Dodecapeptides derived from human cathelicidin with potent activity against carbapenem-resistant Acinetobacter baumannii

Abstract

The increasing infections caused by carbapenem-resistant Acinetobacter baumannii (CRAB) poses a serious threat to global public health. Antimicrobial peptides (AMPs) are alternatives to conventional antibiotics in combating superbugs. However, discovering AMPs with low synthesis costs and strong antibacterial effects against CRAB is challenging. In this study, we synthesized 28 dodecapeptides for bactericidal assessment by site mutation and all-hydrocarbon stapling on the basis of the antibacterial core of human cathelicidin.

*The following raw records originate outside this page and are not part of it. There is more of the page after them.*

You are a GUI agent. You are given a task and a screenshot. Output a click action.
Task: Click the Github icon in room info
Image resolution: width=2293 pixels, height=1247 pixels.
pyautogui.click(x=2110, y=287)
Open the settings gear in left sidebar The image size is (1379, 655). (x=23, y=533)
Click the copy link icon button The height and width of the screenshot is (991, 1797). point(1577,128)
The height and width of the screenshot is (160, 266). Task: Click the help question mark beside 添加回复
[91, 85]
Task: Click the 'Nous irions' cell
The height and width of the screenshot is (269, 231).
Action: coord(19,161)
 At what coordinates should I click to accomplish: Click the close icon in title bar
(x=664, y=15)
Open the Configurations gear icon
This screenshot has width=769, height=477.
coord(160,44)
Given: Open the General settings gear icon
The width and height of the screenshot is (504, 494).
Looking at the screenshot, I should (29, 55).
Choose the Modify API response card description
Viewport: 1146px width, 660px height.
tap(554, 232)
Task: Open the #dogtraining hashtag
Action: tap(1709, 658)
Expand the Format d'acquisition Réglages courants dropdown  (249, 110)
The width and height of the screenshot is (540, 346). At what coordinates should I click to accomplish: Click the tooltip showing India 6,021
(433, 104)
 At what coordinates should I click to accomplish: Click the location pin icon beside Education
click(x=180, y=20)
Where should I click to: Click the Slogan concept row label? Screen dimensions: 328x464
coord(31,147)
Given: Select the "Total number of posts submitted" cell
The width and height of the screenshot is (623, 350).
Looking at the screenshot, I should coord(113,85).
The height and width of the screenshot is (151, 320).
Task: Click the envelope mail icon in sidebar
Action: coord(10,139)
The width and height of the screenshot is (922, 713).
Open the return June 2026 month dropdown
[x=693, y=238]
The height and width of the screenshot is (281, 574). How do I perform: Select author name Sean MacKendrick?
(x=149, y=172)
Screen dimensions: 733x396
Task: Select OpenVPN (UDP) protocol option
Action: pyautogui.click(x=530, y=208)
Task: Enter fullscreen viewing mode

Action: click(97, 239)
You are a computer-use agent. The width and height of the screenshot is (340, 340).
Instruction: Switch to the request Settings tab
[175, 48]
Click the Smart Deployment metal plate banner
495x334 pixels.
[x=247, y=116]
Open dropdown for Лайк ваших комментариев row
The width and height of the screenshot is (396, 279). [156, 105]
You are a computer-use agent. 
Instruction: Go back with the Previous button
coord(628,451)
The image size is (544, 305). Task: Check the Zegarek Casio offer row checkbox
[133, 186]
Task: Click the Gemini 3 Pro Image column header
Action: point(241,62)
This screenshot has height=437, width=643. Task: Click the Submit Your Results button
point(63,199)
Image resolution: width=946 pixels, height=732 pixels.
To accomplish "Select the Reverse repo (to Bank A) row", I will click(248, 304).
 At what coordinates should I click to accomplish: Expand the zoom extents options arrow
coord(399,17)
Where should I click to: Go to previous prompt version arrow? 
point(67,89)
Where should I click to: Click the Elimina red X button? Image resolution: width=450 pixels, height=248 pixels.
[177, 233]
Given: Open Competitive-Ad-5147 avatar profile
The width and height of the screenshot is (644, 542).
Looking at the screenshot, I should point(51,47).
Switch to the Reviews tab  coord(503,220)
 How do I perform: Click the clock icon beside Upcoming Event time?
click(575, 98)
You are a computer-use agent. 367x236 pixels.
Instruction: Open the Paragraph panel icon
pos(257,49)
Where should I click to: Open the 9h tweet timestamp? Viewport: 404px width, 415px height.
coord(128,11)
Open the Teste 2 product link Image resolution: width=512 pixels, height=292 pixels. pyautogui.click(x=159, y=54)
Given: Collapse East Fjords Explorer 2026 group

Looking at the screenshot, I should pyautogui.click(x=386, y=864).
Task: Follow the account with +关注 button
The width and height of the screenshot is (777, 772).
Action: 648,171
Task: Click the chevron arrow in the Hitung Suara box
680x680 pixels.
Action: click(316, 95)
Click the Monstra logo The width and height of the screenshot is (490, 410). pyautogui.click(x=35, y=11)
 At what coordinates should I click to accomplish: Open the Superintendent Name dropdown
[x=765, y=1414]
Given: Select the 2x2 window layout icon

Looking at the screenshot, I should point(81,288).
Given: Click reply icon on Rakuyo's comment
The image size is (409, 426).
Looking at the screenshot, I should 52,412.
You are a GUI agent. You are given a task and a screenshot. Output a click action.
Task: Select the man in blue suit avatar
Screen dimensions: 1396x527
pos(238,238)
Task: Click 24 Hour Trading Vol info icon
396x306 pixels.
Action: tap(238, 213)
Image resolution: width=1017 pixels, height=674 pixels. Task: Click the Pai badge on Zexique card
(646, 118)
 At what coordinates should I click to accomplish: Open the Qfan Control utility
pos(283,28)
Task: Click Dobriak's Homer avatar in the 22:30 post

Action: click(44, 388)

The linear derivative d12 (Q5RD9I-KR12) and the i, i + 4 stapled peptide d24, which was generated by substituting Val⁴ and Lys⁸ of d12 to staples, stood out among the candidates. These short AMPs efficiently bound to bacterial membrane and penetrated it in a lipid A-dependent manner, resulting in low minimal inhibitory concentrations to inactivate CRAB clinical isolates (2.5–20 μg/mL). The CRAB infection mouse models of irradiation-assisted local pulmonary infection and intra-abdominal sepsis revealed that treatment with d12 and d24 significantly eliminated CRAB in vivo and thereby increased mouse survival. Owing to its improved proteolytic resistance, d24 outperformed d12 in suppressing intra-abdominal CRAB infection. The excellent antibacterial effects, good biocompatibility, and facile synthesis make d12 and d24 promising candidates to curb CRAB infections in different application scenarios.